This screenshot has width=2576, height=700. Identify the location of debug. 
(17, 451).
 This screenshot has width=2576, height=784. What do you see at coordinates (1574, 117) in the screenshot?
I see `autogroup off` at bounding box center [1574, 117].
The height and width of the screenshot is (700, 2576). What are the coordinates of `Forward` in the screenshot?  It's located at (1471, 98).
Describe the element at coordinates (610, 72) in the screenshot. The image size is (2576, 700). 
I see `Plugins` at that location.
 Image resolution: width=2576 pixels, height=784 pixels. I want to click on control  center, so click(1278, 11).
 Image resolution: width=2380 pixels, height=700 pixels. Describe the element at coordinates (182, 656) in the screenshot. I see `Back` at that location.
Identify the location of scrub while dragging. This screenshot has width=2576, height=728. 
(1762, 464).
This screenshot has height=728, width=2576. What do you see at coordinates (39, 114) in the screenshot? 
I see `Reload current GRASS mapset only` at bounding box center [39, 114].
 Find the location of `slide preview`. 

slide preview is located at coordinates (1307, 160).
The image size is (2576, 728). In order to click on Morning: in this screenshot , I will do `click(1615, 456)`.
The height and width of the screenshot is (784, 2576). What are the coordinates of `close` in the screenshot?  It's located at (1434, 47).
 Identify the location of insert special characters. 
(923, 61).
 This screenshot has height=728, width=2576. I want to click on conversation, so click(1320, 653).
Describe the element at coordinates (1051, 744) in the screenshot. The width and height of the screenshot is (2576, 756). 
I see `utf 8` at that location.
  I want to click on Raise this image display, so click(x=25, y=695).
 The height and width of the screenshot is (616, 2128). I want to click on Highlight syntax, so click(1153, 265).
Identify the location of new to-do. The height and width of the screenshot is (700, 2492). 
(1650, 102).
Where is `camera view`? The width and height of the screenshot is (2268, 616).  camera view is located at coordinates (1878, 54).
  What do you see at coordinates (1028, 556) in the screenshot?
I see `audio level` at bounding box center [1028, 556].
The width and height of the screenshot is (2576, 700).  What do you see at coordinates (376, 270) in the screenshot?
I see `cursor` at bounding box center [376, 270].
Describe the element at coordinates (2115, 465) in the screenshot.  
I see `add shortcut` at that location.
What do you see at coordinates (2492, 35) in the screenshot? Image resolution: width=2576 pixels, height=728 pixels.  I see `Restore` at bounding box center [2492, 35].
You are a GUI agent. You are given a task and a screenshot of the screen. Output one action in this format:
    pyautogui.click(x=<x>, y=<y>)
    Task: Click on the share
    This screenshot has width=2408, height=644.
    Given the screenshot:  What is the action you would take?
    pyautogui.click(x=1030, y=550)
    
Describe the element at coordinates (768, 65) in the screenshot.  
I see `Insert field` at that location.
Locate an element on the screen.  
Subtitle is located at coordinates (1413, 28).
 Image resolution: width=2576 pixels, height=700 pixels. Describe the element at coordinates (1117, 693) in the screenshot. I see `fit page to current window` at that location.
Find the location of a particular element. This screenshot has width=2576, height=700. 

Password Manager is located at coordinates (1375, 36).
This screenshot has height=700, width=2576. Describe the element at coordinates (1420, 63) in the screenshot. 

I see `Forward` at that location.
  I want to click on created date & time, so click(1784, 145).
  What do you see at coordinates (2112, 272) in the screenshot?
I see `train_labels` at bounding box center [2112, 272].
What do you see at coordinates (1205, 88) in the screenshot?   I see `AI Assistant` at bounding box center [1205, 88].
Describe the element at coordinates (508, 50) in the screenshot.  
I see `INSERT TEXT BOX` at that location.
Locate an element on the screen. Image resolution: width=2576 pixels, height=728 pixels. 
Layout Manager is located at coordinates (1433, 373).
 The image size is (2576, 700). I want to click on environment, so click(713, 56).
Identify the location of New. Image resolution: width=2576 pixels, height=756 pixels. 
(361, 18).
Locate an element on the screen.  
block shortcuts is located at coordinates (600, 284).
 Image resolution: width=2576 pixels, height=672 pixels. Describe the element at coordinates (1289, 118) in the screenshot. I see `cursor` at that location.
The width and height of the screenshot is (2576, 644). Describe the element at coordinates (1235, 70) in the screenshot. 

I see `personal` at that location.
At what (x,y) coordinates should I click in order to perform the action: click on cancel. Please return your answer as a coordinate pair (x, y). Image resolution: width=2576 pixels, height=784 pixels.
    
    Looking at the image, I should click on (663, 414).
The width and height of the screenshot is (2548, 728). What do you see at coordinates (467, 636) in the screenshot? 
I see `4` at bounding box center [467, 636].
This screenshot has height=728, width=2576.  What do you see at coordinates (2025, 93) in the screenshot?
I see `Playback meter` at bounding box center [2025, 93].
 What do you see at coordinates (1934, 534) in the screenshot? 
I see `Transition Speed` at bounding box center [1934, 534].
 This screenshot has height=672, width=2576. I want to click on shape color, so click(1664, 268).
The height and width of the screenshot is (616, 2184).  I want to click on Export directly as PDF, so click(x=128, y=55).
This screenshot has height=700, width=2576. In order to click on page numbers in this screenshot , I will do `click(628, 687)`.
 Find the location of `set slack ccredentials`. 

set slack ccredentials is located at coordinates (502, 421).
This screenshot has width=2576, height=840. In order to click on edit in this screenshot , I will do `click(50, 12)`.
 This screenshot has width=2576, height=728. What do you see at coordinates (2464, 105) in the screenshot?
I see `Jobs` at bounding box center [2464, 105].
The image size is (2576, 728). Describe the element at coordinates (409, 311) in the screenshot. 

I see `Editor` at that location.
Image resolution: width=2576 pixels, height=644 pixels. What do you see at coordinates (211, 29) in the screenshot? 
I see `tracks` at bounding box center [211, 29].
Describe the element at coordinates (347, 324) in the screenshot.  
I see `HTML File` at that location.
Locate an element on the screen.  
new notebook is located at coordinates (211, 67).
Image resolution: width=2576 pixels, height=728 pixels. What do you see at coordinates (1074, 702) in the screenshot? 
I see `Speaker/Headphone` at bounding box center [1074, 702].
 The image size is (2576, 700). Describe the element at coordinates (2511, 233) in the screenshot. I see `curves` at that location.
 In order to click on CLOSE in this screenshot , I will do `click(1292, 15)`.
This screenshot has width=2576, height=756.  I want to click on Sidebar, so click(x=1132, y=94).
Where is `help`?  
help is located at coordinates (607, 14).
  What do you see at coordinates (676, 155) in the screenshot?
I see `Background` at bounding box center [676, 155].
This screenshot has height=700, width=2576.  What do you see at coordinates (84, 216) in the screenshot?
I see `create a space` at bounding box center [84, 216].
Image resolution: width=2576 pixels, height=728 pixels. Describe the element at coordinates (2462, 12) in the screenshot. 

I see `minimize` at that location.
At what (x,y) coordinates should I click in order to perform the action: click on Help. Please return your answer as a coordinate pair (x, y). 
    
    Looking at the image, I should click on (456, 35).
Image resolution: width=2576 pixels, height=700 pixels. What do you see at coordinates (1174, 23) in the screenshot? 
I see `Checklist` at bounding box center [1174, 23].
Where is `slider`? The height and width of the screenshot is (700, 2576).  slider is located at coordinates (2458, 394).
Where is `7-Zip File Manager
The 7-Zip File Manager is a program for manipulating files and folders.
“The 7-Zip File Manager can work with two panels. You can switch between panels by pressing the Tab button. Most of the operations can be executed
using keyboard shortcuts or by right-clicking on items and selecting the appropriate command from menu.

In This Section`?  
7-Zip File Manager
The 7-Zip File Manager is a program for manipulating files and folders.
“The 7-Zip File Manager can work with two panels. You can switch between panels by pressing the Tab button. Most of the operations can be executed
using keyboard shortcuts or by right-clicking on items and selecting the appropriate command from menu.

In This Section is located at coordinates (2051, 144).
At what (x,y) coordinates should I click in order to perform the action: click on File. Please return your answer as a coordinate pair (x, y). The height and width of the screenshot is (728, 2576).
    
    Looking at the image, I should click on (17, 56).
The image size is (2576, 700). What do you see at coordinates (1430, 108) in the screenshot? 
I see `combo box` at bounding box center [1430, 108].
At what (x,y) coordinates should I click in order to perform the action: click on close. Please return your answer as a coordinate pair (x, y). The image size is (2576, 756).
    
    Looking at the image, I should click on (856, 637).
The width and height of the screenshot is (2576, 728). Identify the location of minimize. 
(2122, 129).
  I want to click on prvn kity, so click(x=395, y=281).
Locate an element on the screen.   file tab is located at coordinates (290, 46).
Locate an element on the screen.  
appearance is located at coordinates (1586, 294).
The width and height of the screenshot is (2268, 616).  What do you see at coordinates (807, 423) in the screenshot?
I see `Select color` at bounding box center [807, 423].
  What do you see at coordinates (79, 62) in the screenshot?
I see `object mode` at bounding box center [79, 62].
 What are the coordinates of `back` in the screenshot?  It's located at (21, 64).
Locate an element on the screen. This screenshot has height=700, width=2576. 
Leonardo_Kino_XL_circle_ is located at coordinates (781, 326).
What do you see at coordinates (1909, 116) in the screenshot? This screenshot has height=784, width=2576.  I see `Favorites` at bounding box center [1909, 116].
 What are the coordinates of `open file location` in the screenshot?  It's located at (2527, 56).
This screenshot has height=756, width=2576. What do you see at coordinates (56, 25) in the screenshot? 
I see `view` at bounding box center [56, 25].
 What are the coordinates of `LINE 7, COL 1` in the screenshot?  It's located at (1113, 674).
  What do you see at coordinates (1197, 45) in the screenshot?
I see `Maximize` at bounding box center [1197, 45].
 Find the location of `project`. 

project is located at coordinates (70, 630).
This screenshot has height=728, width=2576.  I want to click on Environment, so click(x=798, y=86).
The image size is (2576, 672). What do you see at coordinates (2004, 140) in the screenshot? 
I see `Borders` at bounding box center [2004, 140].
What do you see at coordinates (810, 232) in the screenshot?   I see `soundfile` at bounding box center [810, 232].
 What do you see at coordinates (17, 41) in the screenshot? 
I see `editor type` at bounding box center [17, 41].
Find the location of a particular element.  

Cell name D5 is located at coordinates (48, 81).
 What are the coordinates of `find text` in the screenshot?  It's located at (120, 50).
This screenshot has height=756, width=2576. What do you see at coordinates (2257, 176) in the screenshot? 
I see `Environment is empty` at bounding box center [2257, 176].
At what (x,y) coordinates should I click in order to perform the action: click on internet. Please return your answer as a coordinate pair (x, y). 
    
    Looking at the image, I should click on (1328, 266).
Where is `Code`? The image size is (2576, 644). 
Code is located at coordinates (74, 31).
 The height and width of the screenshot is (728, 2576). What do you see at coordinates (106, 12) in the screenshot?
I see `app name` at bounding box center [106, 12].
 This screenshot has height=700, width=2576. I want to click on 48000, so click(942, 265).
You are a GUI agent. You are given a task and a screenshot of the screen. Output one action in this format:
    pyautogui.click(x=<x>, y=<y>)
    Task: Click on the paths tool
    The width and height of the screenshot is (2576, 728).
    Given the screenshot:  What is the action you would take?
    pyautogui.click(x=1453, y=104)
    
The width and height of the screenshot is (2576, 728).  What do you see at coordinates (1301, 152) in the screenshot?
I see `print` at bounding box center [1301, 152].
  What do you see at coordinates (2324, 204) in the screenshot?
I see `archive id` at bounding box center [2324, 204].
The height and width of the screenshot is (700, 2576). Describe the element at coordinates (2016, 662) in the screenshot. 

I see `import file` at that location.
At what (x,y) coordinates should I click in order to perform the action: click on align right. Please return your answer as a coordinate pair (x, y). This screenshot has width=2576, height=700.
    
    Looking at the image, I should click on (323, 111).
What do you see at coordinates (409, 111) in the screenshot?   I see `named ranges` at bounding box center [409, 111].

▶ _REQUIREMENT_
Can you extract the lines of the listing above, from the one containing "The image size is (2576, 672)." through the one containing "center [2257, 176].", inclusive, and reproduce them verbatim?

▶ _WRITTEN SOLUTION_
The image size is (2576, 672). What do you see at coordinates (2004, 140) in the screenshot? 
I see `Borders` at bounding box center [2004, 140].
What do you see at coordinates (810, 232) in the screenshot?   I see `soundfile` at bounding box center [810, 232].
 What do you see at coordinates (17, 41) in the screenshot? 
I see `editor type` at bounding box center [17, 41].
Find the location of a particular element.  

Cell name D5 is located at coordinates (48, 81).
 What are the coordinates of `find text` in the screenshot?  It's located at (120, 50).
This screenshot has height=756, width=2576. What do you see at coordinates (2257, 176) in the screenshot? 
I see `Environment is empty` at bounding box center [2257, 176].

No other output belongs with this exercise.